Bolsas da Europa fecham em baixa após Trump reiterar planos de protecionismo nos EUA
As bolsas da Europa fecharam em baixa hoje, após o presidente eleito dos EUA, Donald Trump, reiterar seus planos de impor medidas protecionistas, embora ele não tenha citado diretamente os países europeus.
As ações de siderúrgicas (ThyssenKrupp -2,96%; ArcelorMittal -3,89%) e de montadoras (Volkswagen -2,59%; Stellantis -4,79%), setores que poderiam ser mais afetados pelas medidas, ficaram entre as principais baixas do dia.
Em Londres, o FTSE100 caiu 0,40%. Em Frankfurt, o DAX recuou 0,56%. Em Paris, o CAC 40 teve queda de 0,87%. O Stoxx 600 fechou em baixa de 0,57%, aos 505,90 pontos.
Ainda à espera de pacote, Ibovespa fica de lado; NY termina sessão em alta
[25/11/24] Da Redação do Bom Dia Mercado
O Ibovespa ficou de lado na sessão desta segunda-feira, fechando em leve queda de 0,07%, aos 129.036,10 pontos, com os investidores ainda no aguardo do pacote fiscal do governo. O volume somou R$ 27,8 bilhões.
Petrobras ON registrou -0,97% (R$ 42,82) e Petrobras PN, -0,61% (R$ 39,18). Vale terminou o pregão quase estável (-0,02%; R$ 58,17).
O dólar à vista fechou em baixa de 0,15%, a R$ 5,8055. Os juros futuros recuaram, especialmente no miolo e na ponta longa da curva, acompanhando a queda das taxas dos Treasuries nos EUA.

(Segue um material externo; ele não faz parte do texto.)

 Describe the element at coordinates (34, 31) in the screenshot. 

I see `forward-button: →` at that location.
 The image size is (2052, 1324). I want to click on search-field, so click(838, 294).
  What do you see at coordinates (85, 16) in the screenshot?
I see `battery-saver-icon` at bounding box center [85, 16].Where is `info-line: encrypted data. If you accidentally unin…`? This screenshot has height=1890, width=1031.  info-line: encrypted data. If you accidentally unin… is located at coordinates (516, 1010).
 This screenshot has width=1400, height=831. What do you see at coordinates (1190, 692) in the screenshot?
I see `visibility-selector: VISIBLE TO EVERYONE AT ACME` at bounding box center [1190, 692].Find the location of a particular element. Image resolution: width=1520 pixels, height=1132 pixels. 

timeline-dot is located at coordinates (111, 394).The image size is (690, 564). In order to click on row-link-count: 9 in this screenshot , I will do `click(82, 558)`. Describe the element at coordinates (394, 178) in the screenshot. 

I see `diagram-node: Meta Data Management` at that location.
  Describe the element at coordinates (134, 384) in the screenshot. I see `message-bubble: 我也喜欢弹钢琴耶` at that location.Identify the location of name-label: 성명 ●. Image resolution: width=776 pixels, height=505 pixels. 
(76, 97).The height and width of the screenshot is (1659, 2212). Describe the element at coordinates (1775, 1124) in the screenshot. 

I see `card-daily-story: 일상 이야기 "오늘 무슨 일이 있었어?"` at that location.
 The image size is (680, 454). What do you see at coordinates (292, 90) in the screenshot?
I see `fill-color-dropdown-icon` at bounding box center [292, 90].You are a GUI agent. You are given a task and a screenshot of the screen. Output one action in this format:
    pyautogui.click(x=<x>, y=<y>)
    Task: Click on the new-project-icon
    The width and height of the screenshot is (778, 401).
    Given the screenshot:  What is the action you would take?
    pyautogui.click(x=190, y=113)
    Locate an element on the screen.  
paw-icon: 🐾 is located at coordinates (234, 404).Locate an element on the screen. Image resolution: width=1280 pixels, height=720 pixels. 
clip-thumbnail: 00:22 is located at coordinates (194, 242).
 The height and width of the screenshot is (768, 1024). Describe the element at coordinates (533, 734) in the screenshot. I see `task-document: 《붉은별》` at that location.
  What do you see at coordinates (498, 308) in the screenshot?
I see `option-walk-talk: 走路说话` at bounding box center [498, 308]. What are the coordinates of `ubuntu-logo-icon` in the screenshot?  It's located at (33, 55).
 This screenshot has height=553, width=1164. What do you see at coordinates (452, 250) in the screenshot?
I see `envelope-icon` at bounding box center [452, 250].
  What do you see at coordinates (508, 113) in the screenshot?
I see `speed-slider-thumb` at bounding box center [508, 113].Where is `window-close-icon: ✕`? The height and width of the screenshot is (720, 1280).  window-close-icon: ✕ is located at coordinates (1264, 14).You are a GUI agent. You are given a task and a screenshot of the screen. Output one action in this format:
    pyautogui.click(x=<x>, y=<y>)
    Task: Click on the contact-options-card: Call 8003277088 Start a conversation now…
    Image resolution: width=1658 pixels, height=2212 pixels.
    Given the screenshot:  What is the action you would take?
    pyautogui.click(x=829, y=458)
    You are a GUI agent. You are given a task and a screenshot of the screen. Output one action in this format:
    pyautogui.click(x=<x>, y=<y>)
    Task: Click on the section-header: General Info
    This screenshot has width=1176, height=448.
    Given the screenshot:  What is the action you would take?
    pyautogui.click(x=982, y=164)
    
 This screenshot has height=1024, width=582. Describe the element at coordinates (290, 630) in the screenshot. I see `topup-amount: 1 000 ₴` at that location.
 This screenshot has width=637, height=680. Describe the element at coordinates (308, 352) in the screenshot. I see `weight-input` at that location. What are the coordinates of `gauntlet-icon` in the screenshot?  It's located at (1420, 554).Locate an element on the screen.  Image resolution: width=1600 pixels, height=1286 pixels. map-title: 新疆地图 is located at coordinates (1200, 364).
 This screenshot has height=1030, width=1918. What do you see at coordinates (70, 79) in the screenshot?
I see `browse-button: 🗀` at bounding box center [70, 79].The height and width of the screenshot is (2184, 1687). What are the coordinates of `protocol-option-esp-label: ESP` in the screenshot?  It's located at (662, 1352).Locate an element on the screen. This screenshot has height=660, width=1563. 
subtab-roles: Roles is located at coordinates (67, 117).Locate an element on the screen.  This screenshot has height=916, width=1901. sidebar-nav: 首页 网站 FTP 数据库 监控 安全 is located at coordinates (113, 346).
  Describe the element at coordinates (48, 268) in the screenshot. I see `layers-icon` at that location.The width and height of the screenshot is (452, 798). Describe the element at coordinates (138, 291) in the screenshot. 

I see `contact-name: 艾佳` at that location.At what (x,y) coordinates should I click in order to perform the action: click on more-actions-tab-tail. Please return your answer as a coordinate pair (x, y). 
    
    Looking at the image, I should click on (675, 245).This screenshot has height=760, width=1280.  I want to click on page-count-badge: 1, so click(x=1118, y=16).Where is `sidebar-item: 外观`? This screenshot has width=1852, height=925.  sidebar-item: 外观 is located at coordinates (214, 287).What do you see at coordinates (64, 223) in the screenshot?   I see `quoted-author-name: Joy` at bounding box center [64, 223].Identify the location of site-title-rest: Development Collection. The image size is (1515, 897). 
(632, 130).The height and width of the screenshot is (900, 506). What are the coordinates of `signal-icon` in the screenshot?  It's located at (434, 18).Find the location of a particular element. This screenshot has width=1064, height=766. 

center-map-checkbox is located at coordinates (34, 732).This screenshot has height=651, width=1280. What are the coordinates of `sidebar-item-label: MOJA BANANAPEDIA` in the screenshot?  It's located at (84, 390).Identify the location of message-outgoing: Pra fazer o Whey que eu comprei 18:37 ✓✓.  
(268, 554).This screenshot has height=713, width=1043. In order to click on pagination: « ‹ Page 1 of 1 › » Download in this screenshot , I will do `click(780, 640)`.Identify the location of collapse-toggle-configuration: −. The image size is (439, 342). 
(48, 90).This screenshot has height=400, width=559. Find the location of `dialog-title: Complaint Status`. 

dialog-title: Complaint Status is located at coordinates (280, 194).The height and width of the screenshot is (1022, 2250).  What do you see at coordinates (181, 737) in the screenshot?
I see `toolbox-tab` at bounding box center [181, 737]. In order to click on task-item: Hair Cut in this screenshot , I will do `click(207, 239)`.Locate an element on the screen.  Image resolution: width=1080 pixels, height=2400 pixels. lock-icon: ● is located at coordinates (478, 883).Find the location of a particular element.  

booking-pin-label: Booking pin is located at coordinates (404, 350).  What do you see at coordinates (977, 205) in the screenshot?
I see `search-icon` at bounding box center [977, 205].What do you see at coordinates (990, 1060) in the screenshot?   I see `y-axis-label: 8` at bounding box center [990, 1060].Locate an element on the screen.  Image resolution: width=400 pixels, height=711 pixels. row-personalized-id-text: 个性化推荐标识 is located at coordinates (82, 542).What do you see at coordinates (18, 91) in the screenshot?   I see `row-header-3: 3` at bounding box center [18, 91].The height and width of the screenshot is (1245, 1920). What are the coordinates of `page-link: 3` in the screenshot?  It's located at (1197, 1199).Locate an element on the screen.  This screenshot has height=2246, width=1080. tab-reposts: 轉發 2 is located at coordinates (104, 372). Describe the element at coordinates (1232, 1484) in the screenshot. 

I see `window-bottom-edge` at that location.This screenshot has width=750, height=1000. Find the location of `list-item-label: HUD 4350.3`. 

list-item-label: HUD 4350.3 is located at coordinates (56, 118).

Em NY, as bolsas fecharam em alta, embaladas pelo anúncio da indicação de Scott Bessent como secretário do Tesouro dos EUA.
Dow Jones subiu 0,99% (44.736,57). S&P500 ganhou 0,30% (5.987,37). Nasdaq avançou 0,27% (19.054,84).
Destaque negativo, as ações da Nvidia perderam 4,18%, em meio à notícia sobre visita de um executivo da empresa a autoridades chinesas para reforçar laços comerciais.
(Igor Giannasi)
Juros futuros seguem melhora dos Treasuries, mas recuo dos prêmios é limitado por demora de pacote
Os juros futuros recuaram nesta segunda-feira, especialmente no miolo e na ponta longa da curva, acompanhando a queda das taxas dos Treasuries. Nos EUA, os juros caíram mais de 10 pb hoje após a notícia de que Scott Bessent foi indicado por Donald Trump para chefiar o Departamento do Tesouro, o que melhorou a percepção de risco fiscal por lá.
Aqui, porém, a demora do governo em anunciar as medidas de cortes de gastos limitou a queda dos DIs. Já a ponta curta da curva voltou a subir, refletindo a piora nas expectativas de inflação do boletim Focus. A projeção para 2024 interrompeu uma sequência de sete semanas de alta com leve recuo, de 4,64% para 4,63%.
Já a estimativa para o IPCA de 2025 subiu de 4,12% para 4,34%, se aproximando do teto da meta (4,50%).
No fechamento, o DI para janeiro de 2026 marcava 13,280% (de 13,250% na sessão anterior); Jan/27 a 13,350% (13,375%); Jan/29 a 13,125% (13,170%); Jan/31 a 12,970% (13,010%); Jan/33 a 12,850% (12,890%).